## WORK TO COMPLETE
Each line from the one holding "Given: Click the Talk method icon" through the end of the records should be returned exactly, while pictures are skipped.

Pixel coordinate grounding data:

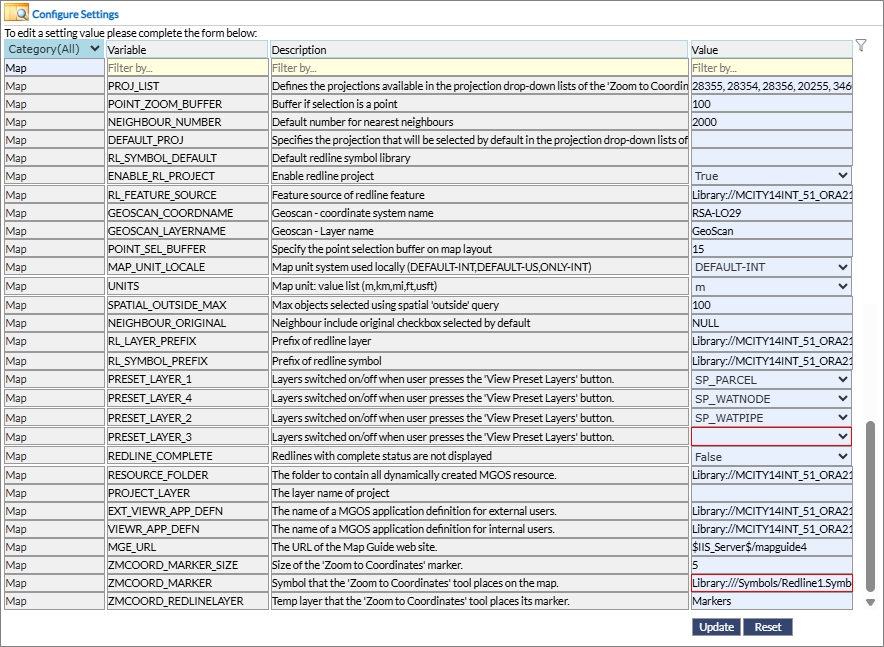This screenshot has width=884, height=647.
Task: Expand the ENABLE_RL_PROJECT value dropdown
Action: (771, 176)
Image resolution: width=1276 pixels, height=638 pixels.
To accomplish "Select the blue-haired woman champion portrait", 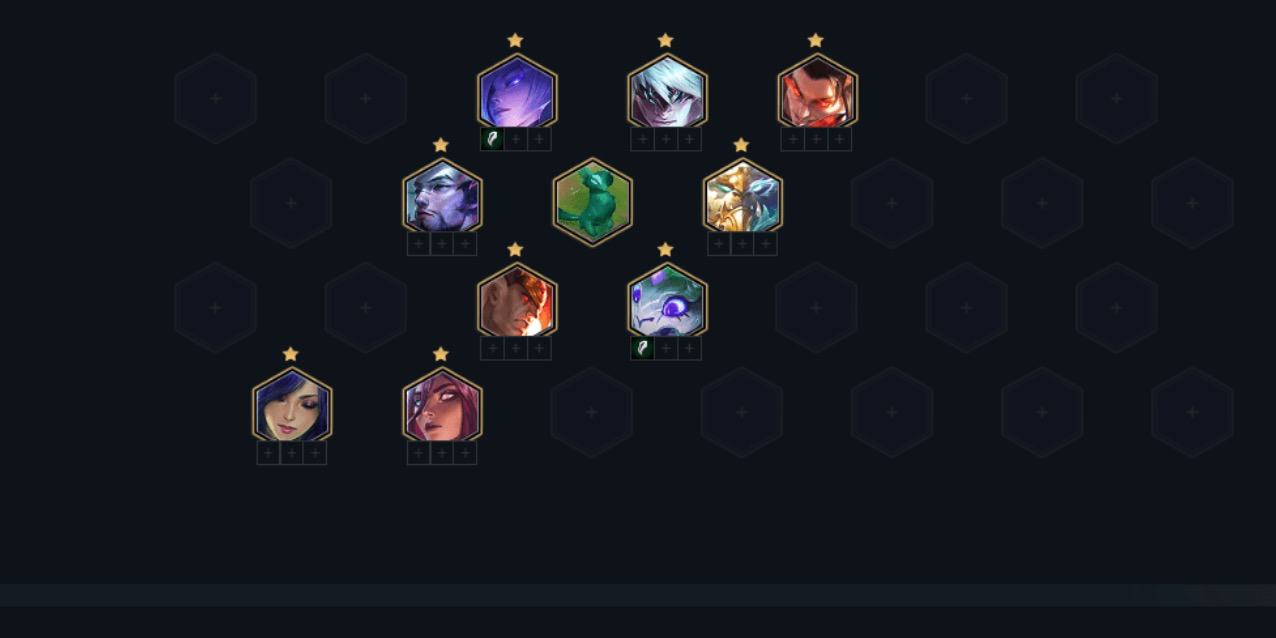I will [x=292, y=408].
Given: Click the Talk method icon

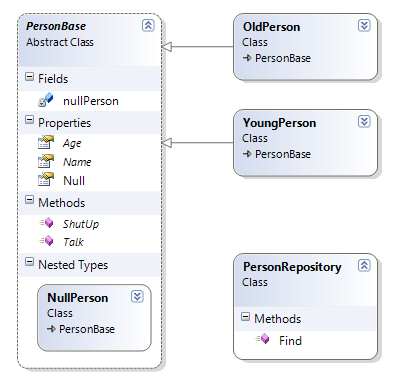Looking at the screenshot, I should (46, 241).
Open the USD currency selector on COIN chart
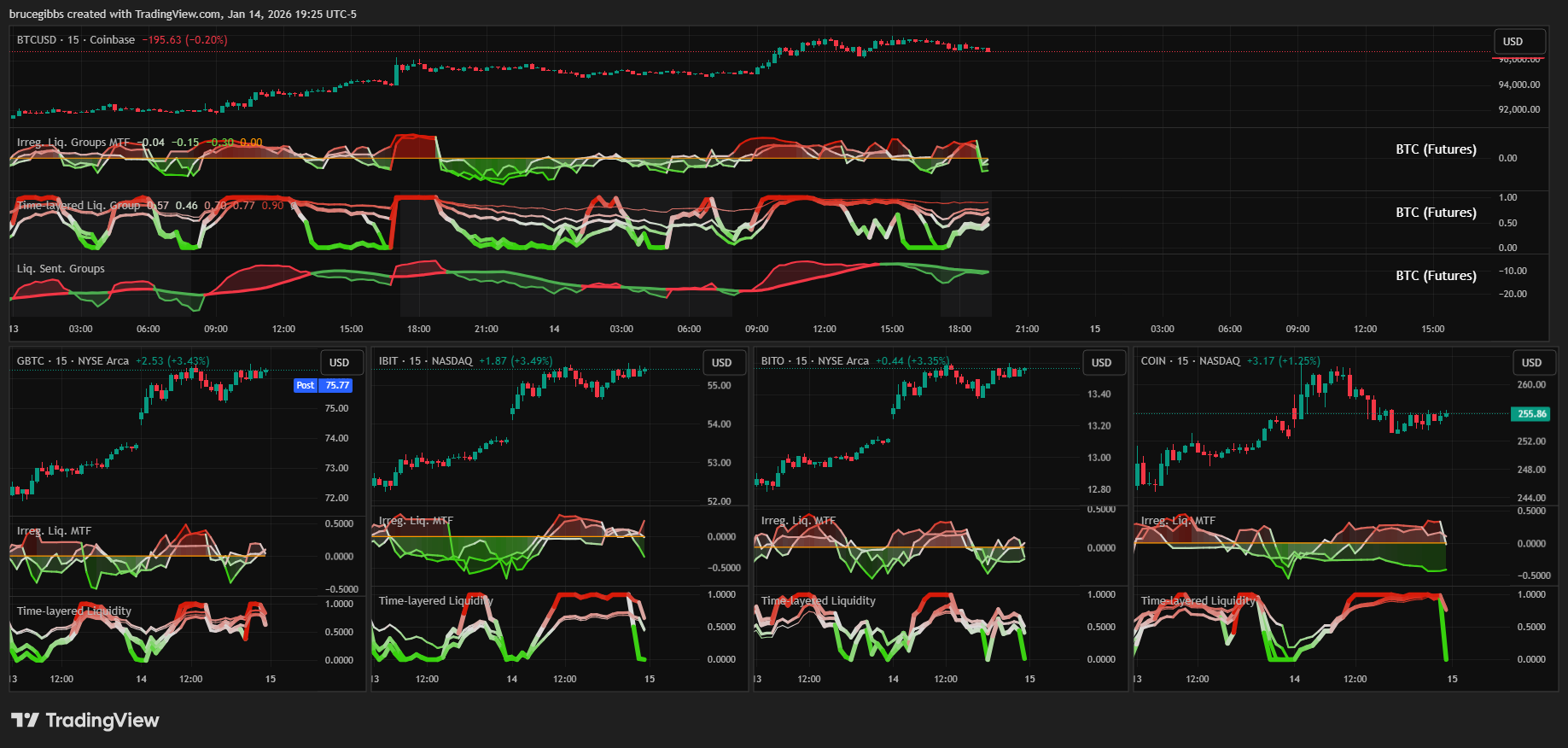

## SOLUTION
Given: Click the Talk method icon

Looking at the screenshot, I should (46, 241).
Open the USD currency selector on COIN chart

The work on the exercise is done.